Bidirectional Hydrogel Actuators with Tunable Bending under a Single Thermal Field

Abstract

Hydrogel actuators are intelligent soft materials capable of undergoing deformation in response to external stimuli, offering significant potential for applications in soft robotics and biomedicine. However, current systems are constrained by inherent limitations: single-stimulus-responsive actuators lack programmability and functional complexity, whereas multiresponsive designs are often hindered by material incompatibility and intricate fabrication processes. To address these challenges, we propose a bilayer hydrogel actuator comprising dual-active layers, a thermoresponsive poly(N-isopropylacrylamide) (PNIPAM)/polysulfated betaine methacrylate (PSBMA) layer for contractile deformation, and a photothermal layer incorporating polydopamine nanoparticles for localized heating, thereby enabling bidirectional bending under a single thermal stimulus. Synergistic electrostatic interaction within the thermoresponsive layer notably enhances the contraction efficiency, with the T layer shrinking to 58.5% of its original length at 50 °C and the compressive modulus increasing by over 600%. Meanwhile, near-infrared-induced photothermal actuation drives the P layer to contract to ∼72.3% of its initial length, achieving reverse bending. By optimization of the thickness ratio between layers, the T2–P1 actuator demonstrates rapid response, large-amplitude bending (>180°), and controllable bidirectional deformation.
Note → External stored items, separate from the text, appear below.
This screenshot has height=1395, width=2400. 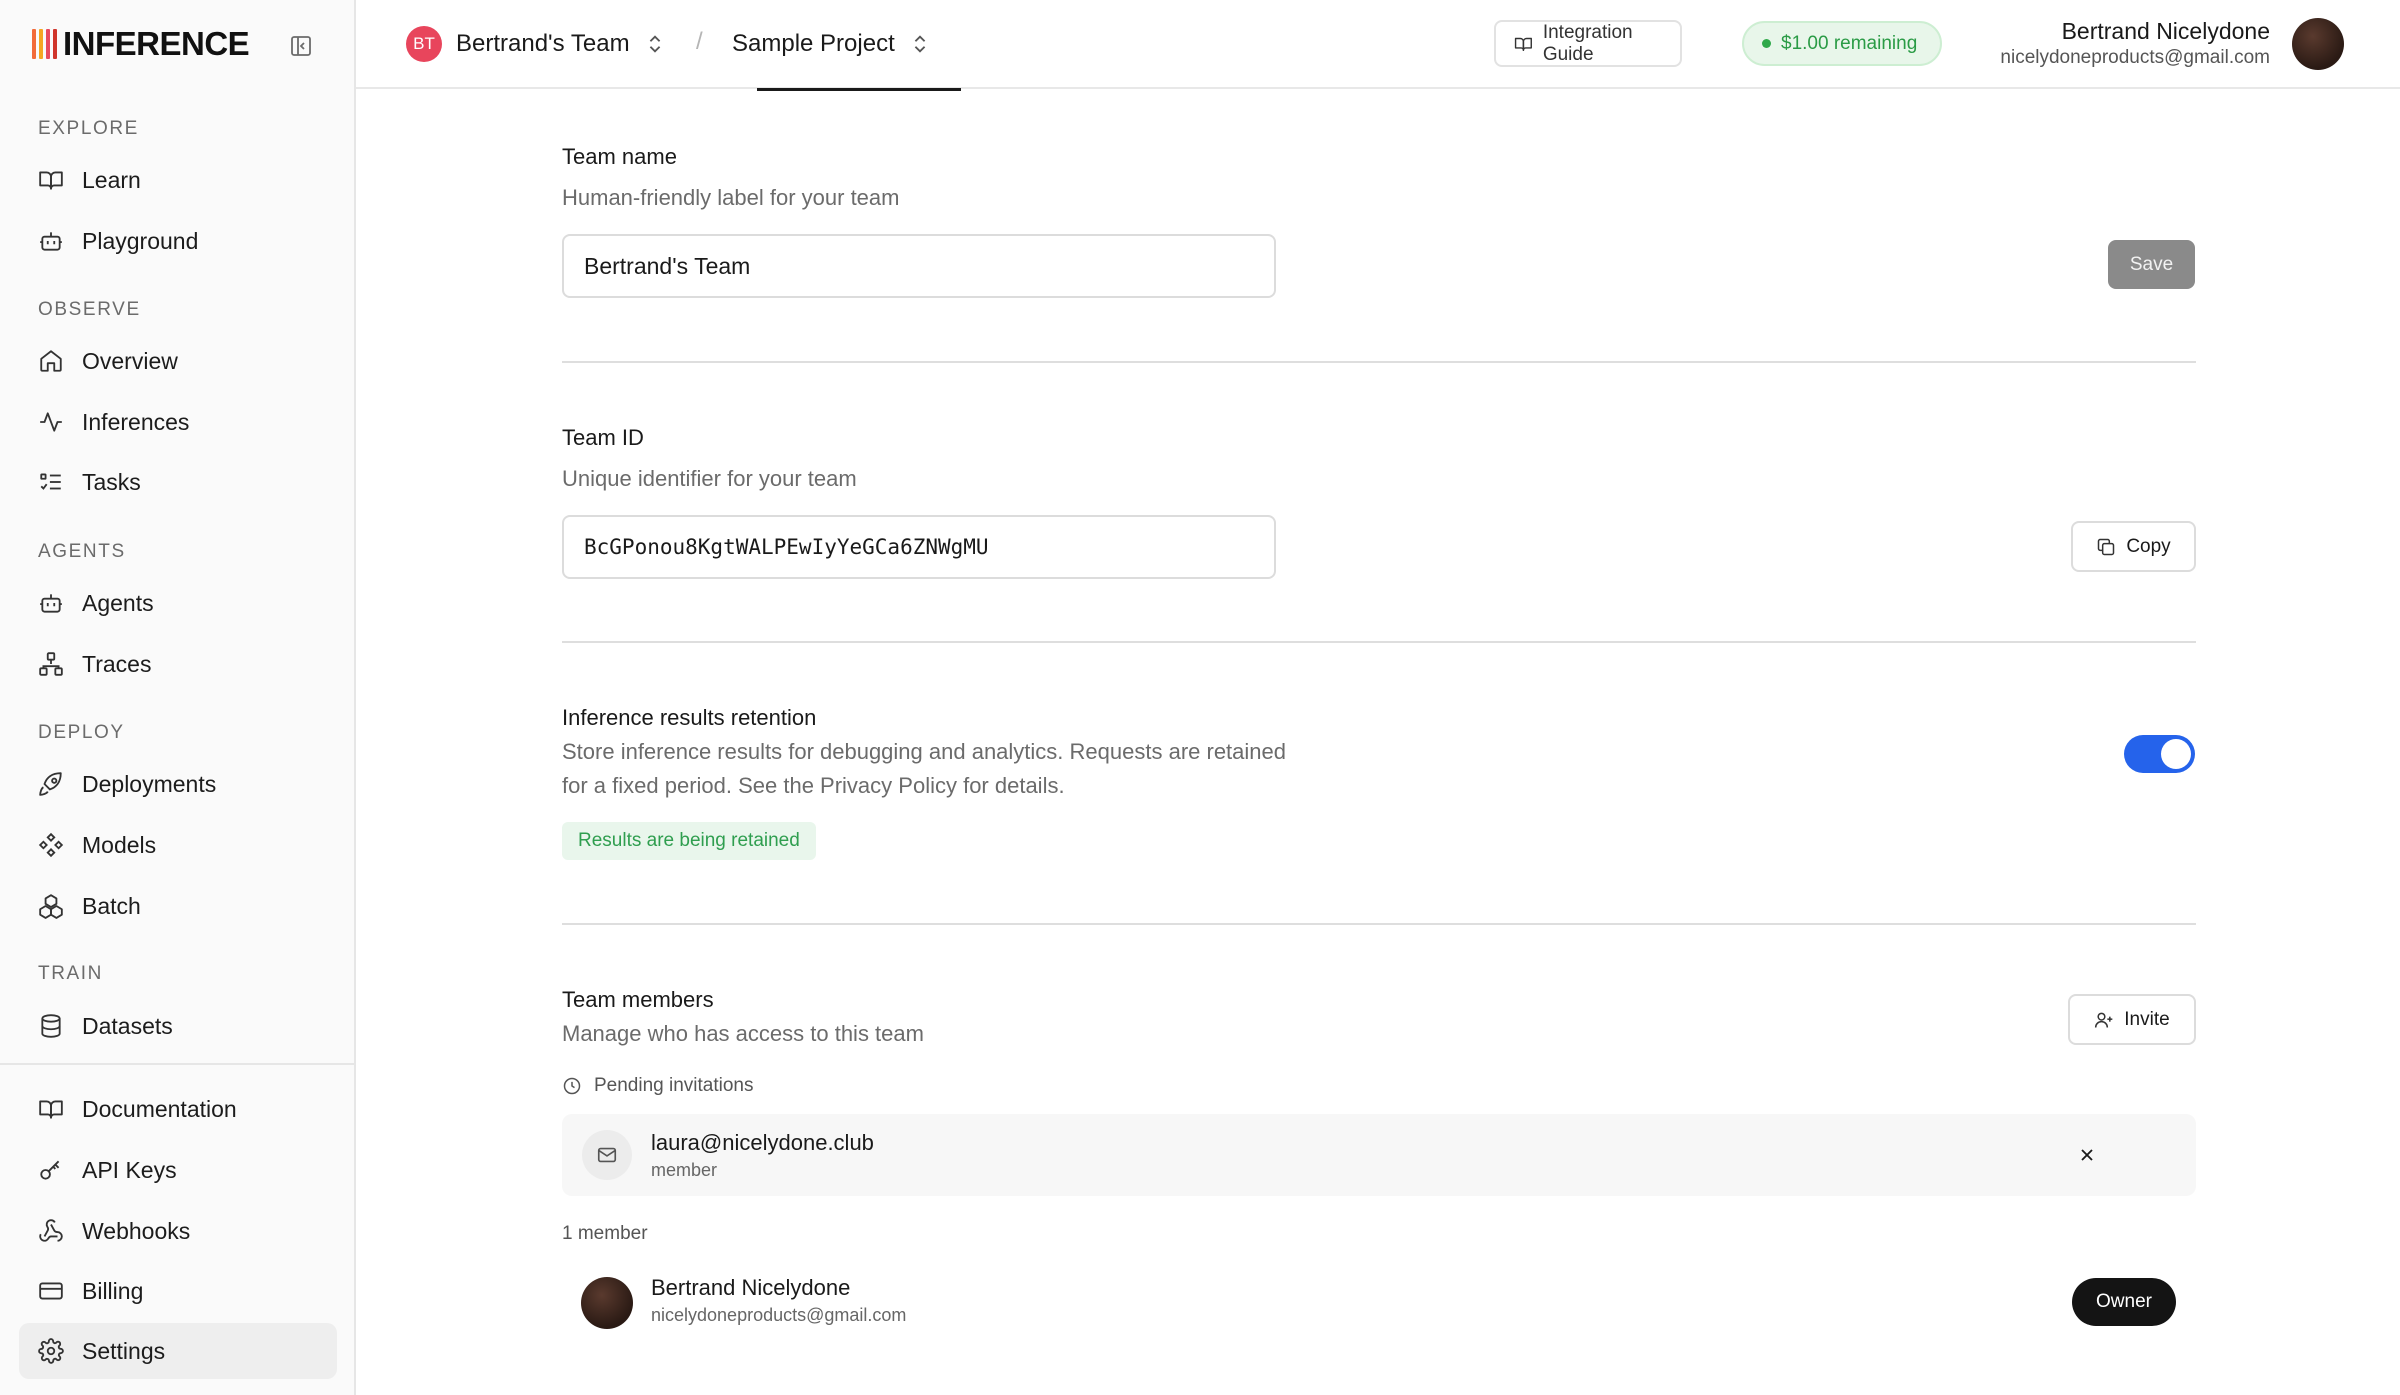 I want to click on nav-section-explore: EXPLORE, so click(x=88, y=128).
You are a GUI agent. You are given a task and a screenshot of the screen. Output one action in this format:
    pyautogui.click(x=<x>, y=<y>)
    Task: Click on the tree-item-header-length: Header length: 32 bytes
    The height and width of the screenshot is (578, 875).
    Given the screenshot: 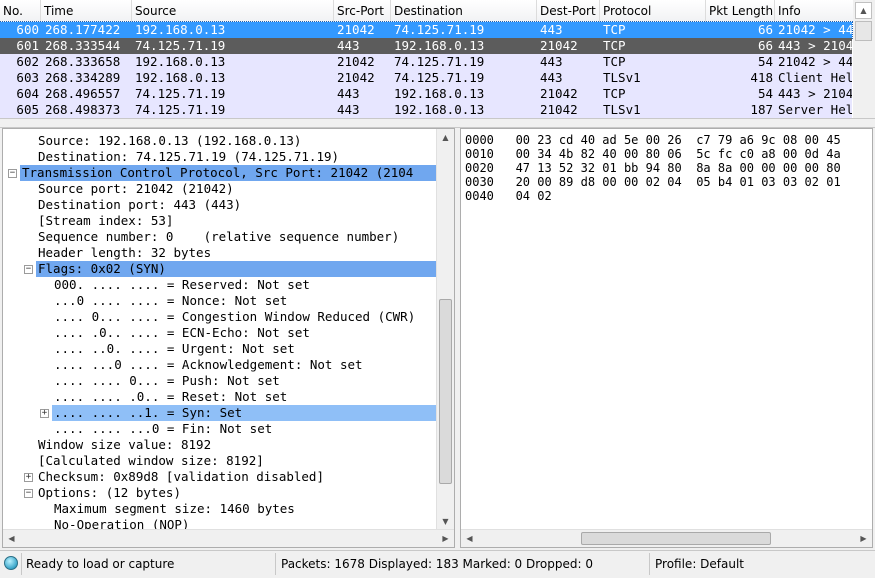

This dual-layer system can be constructed solely through sequential radical polymerization of two pregel solutions, eliminating the need for additional chemical modification steps while retaining multifunctional driving properties. This work presents a simplified yet versatile strategy for realizing complex actuation behaviors, advancing the development of smart valves, soft grippers, and other multifunctional soft robotic systems without reliance on multistimulus architectures.